It doesn't help that Humphrey uses terms like “the is-ness” and the like. The
problem, then, is that Humphrey's account may be seen like a position on
some kind of "spiritual" or
Zen-like
states. However, I believe that Humphrey hasn't all this in mind at
all. These aren't Zen-like or spiritual states of consciousness he's referring to. They're states that most of us experience at certain points each and
every day. And neither are these “raw” states the end result of
mental preparations and will power; as spiritual states often are. I
would argue that they are the givens of everyday experience or
consciousness.
In
any case, Dennett would surely reject these conscious states. He'd be
an eliminativist
and a verificationist
about them. They are, after all, private (if in a very rudimentary sense). Still, these raw states don't necessarily fall foul of the
strictures of behaviourists, Wittgenstein, Quine, functionalists and the rest. That's
because nothing much is being claimed for them. They
aren't the “source of meaning” (which Wittgenstein and Quine
rejected). They don't constitute a "private language" of any kind. And
neither do they constitute first-person “infallible knowledge”.

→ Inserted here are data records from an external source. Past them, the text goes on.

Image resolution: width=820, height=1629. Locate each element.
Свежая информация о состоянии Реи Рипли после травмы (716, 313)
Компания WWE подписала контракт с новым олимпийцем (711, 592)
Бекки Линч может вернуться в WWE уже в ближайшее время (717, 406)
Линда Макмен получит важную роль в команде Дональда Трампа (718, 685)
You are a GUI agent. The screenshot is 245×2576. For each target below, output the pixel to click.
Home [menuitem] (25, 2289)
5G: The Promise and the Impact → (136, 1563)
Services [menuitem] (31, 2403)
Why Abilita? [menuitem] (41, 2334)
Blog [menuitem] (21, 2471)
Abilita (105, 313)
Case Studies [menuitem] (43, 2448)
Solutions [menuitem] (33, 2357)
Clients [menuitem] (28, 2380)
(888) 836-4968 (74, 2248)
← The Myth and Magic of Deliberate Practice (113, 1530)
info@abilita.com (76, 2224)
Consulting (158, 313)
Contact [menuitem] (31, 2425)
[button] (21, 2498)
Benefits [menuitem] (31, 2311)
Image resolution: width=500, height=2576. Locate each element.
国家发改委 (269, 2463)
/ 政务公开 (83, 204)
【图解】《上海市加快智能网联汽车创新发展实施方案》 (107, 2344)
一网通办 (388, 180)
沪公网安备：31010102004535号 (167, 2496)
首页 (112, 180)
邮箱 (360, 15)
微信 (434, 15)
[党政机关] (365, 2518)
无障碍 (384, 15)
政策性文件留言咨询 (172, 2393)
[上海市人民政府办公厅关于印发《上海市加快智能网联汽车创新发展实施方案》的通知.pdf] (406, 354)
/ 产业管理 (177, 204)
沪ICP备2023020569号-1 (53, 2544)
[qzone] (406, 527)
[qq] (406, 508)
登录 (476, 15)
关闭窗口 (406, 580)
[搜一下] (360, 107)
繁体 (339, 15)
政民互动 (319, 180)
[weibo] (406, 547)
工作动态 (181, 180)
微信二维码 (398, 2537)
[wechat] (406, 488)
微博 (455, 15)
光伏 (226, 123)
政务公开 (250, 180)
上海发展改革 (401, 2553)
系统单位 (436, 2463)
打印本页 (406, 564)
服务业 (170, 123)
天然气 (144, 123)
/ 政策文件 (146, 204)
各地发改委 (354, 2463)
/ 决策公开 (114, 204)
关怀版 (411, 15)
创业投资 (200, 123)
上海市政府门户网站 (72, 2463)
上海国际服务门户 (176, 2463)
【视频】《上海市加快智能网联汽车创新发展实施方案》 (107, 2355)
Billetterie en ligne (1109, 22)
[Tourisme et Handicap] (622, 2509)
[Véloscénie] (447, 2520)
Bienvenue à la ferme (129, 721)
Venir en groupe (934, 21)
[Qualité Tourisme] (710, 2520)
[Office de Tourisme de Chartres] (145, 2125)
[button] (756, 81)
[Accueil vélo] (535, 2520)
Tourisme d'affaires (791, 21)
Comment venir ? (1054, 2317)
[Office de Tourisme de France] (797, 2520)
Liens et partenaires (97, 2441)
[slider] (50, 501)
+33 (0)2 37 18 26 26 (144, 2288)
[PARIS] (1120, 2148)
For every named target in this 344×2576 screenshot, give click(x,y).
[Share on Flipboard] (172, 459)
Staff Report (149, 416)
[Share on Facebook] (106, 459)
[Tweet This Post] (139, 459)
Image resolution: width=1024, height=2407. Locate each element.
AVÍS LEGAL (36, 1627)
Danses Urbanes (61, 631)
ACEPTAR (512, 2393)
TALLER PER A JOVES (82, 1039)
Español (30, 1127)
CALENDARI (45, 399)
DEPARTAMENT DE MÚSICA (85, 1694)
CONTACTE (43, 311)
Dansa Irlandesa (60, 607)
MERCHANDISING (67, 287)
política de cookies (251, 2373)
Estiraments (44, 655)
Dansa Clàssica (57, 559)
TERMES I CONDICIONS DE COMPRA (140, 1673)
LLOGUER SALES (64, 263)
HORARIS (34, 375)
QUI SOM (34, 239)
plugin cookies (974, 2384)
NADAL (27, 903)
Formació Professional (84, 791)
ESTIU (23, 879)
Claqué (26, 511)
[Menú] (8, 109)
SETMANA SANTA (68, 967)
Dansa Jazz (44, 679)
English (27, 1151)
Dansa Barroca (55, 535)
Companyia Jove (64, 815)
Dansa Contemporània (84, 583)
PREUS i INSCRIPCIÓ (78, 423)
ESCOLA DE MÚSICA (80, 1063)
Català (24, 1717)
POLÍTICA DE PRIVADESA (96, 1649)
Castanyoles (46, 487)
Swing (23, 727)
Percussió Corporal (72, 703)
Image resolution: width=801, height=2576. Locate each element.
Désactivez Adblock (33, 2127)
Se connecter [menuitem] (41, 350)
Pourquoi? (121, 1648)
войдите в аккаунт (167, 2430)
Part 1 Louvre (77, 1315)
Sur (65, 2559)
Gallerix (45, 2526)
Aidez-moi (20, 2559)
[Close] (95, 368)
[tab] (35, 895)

They're simply basic experiences. Therefore, almost by definition,
they're outside of science and Dennett's own philosophical heterophenomenology and verificationism.
Basically,
one can admit that they serve no purpose... as such. Nonetheless, they
do serve a purpose for Humphrey himself in that they show
him
“that
is what's it's like to be me, or what it's like to be a dog, or what
it's like to be a baby”.
So
we don't need to build a philosophical edifice on top of Humphrey's
“raw being” or “is-ness”; as Descartes, the phenomenologists
and others did. We simply need to accept that these states are part
of consciousness. And they're essentially above and beyond all that's
functional, cognitive, judgmental, propositional and the like.
Earlier
the lack of purpose for these basic conscious states was mentioned.
And that's why Dennett said
that following
to Humphrey:
“Look,
I hear what you're saying, but I simply don't have any reference
point for it. Your raw sensations, if they exist, leave nothing
behind. They might as well never have occurred.”
So
as was said earlier:
i)
If the conscious states Humphrey refers to have no “reference
point”, then they serve no purpose.
ii)
If they “leave nothing behind”, then they serve no purpose.
iii)
And if they “might as well never have occurred”, then they serve no purpose.
In
other words, to Dennett, all this basically means (surely) that even
if these consciousness states serve no purpose, then they
don't/mustn't exist. That really does seem to be Dennett's position.
And it is pure verificationism and indeed eliminativism at one and
the same time.
This
conclusion, therefore, is completely at one with Humphrey when he
responds to Dennett by
saying that
“[f]or
Dan, the basic constituents of consciousness are ideas, judgements,
propositions, and so on”.
Or
in
more detail:
“For
Dan, if there's nothing left after the sensation has passed –
nothing in the way of a text, which says something like, 'Memo to
self: have just had a sensation' – then it didn't happen.”
Dennett's
position is extreme. (At least it is to me.) What's more, I can't
help believing that it's obviously false.